Final Presentation Slides
Jenny’s Status Report for 5/8/2021
For this past week, I have worked with my team to distribute the work for the final poster, paper, and video. I have completed my part of the final poster and will be in charge of filming a portion of the final video, where I will both explain the intro to our project and the flowchart and design specs of our final product. In the next few days, we will also begin working on the final paper as well.
Jenny’s Status Report for 5/1/2021
For this week, my main focus was to improve the gesture detection, because in our most recent demo, if the hand was tilted or angled in any way, there were a lot of small gaps in the drawing where the gesture was not detected even when it was supposed to be. I managed to make those issues much better after a lot of testing with different hand landmarks. In the end, I had to switch to using euclidean distance as opposed to just x or y distance of finger landmarks, and I changed up the threshold and which specific joints are used in the detection. Additionally, I tested other candidate hand gestures, such as the pinching gesture and the two finger point gesture, as alternatives, but they do not seem to be as easy to make nor as effective as our original one.
In the images below, we can see that even when the hand transitions naturally from the “proper” gesture to a tilted or angled version of it in the process of drawing, there are no gaps in the curves. The part at the end where there is more scribbling is simply due to me having trouble keeping my fingers absolutely still when trying to take a screen capture.

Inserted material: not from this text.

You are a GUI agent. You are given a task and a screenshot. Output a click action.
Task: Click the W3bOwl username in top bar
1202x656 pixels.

Additionally, I worked (and will keep working on) the final presentation slides with the rest of my team to have it ready by Sunday midnight.

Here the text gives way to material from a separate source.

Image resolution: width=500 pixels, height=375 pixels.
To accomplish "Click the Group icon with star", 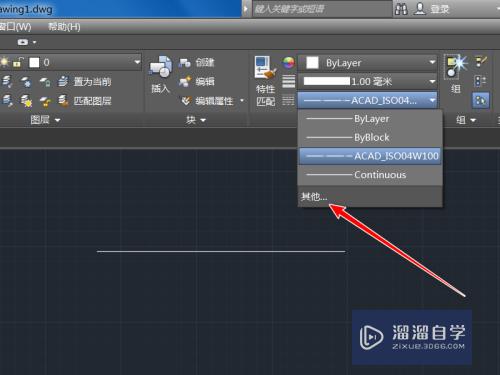I will (x=455, y=66).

Jenny’s Status Report for 4/24/2021
For this past week, our group decided to do a pivot to trying to integrate mediapipe’s handtracking into Whiteboard Pal. Because the c++ library is rather convoluted and lack any documentation, I first wrote all the gesture detection and finger tracking code in Python in a separate file. In the case that later we are unable to integrate the c++ mediapipe library, this Python file can also be used as a fallback to be integrated using ros icp or another method. The Python gesture detector I wrote has a near 100% accuracy when there is a hand on the webcam. The only issue is if there is no hand at all and you have a complicated background, it might detect some part of the background as a hand (but it’ll still detect it likely as no gesture).
In addition to the Python code I wrote, I also managed to get the c++ mediapipe hand tracking demo that’s provided by the library to build and run successfully. Currently, I’m in the middle of trying to use the same algorithm as my Python code, except turn it into a mediapipe calculator in c++ to be integrated with our Whiteboard Pal.
Jenny’s Status Report for 4/10/2021
For this past week, I successfully fully integrated my ML model that I made with Python into c++. So now it is a part of the pipeline and returns the classification as a boolean. Additionally, I also print out the classification to stdout for demo purposes.
To integrate, I had to create a different model, since it appears the Mat format in c++ had only 1 channel in grayscale. As a result, I changed around my python model a bit to have the input dimensions match with the c++ image dimensions, and the resulting one has 67% validation accuracy.
Right now my part is demo-ready, and I will further work on improving the accuracy of the model in the upcoming weeks.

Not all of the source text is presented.